Treatment of Puppy Vomiting

If your puppy is vomiting but is otherwise active, alert, and playful, you may want to first monitor his condition carefully at home.

But remember that puppies (especially the very young ones) do not have as strong an immune system as adult dogs and can succumb to diseases more quickly.

Take your puppy to the vet if he does not stop vomiting within 12 to 24 hours. Make sure that your puppy is not dehydrated.

In the meantime, unless your puppy is very young, you may want to withhold food and water for 12 hours.

If vomiting stops, give your puppy ice cubes to lick every three to four hours, then gradually increase the amount of water if vomiting does not recur.

You may also want to give your puppy some pediatric electrolyte solution in addition to the water.

You can simply make a pediatric electrolyte solution by adding 6 teaspoons of sugar, half a teaspoon of sea salt to about one liter of filtered water. Give about half a cup of this electrolyte solution to your puppy after vomiting has stopped.

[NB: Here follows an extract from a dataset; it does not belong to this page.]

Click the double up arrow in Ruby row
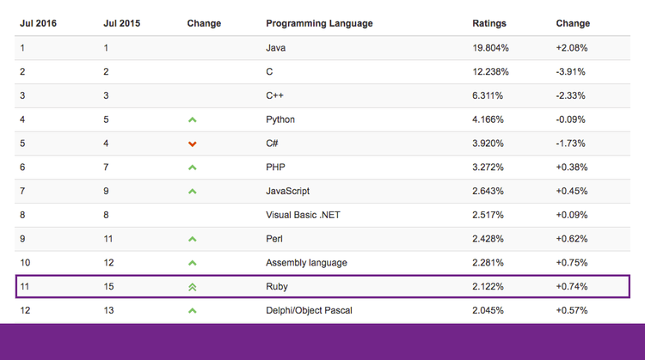The height and width of the screenshot is (360, 645). [x=193, y=286]
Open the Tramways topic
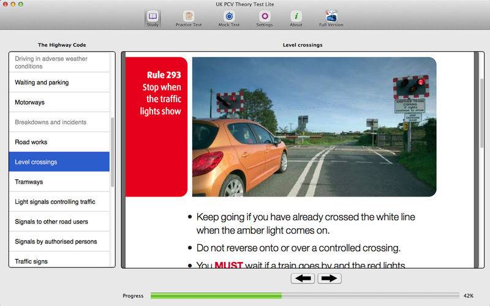 tap(59, 182)
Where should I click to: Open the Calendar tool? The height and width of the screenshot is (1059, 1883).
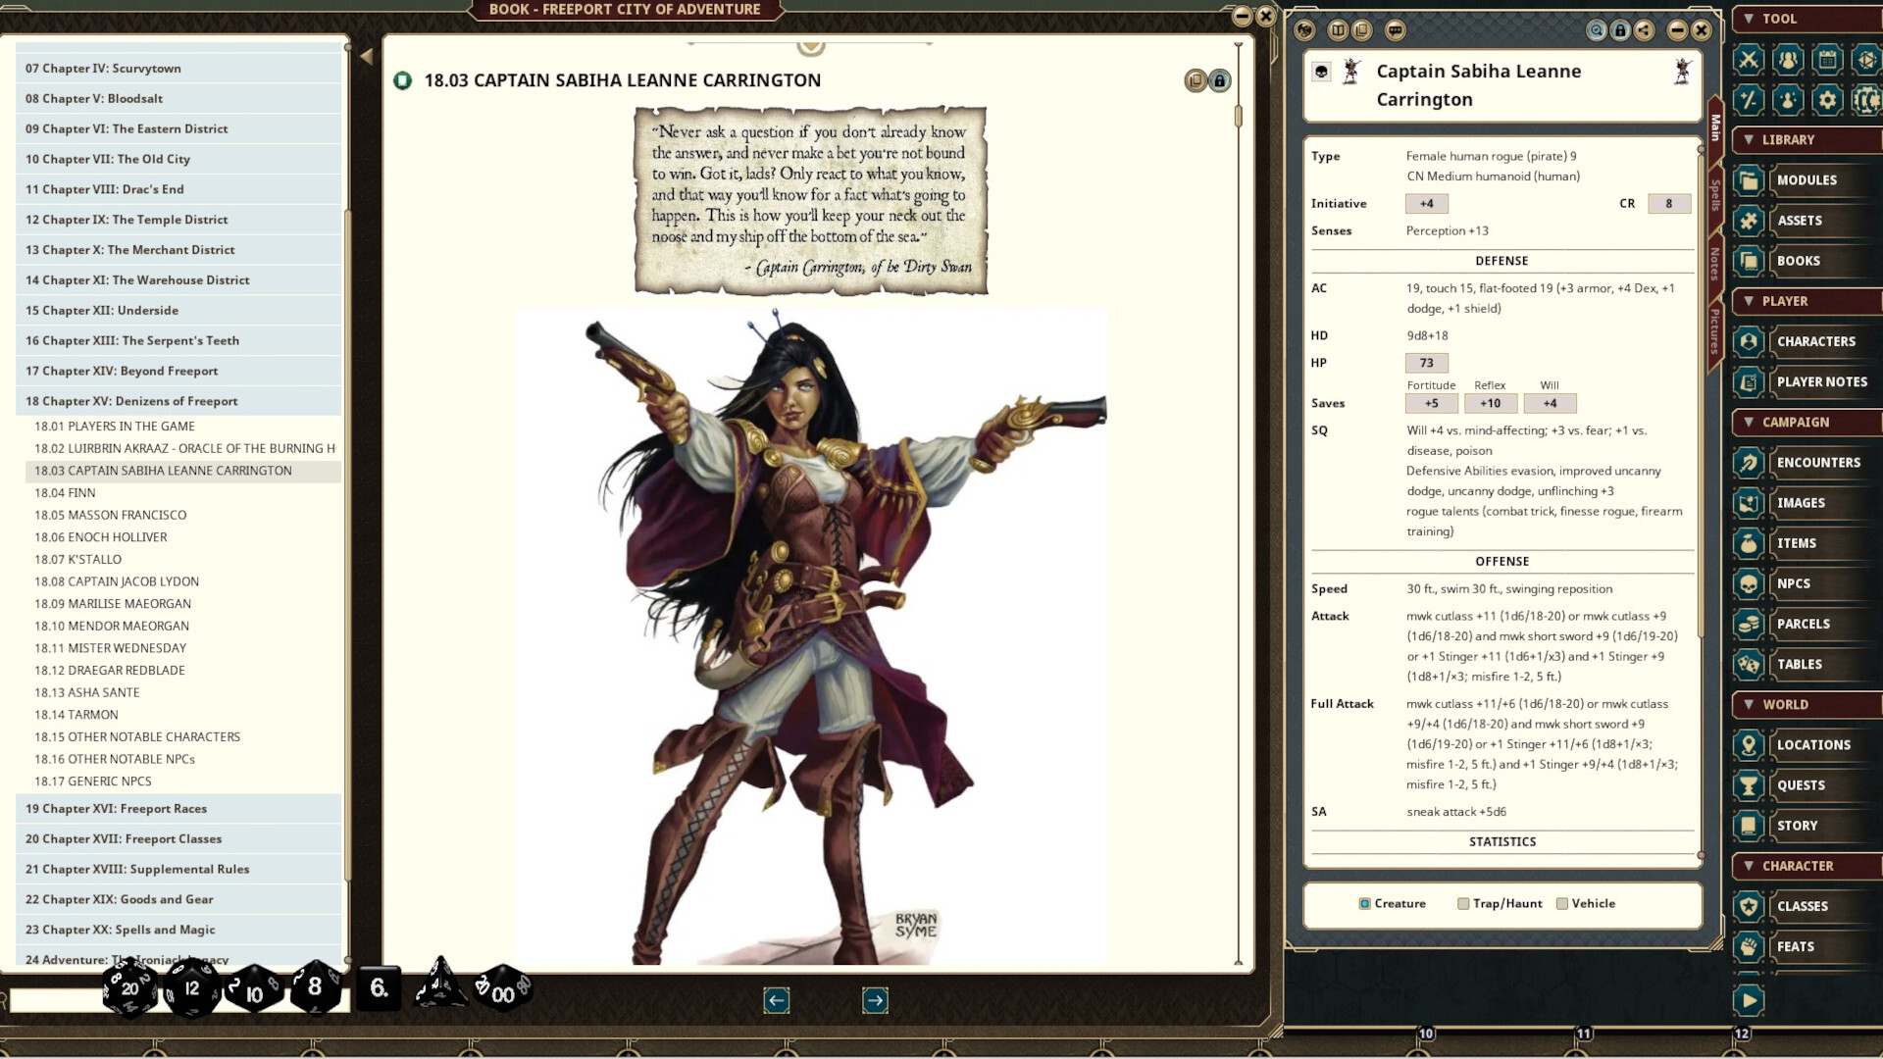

After 12 hours and the puppy does not vomit any further, small amounts of a bland low-fat food can be given 3 to 6 times daily for a few days.

Then gradually increase the amount fed and slowly transition back to your puppy’s normal diet.

An example of bland food is two parts boiled rice mixed with one part boiled ground turkey, chicken, or beef. Make sure that the meat is lean and not fatty.

In Conclusion

Seeing your puppy throwing up can be scary but try to stay calm and find out the underlying cause of vomiting. The most important thing to do is to keep the puppy hydrated.

If the puppy can recover from a vomiting bout within 12-24 hours and is fine and can eat normally, there is no reason to get worried.

But if the puppy doesn’t recover in a day, or has chronic vomiting (i.e. vomiting on and off over a period of time), be sure to see a vet for treatment.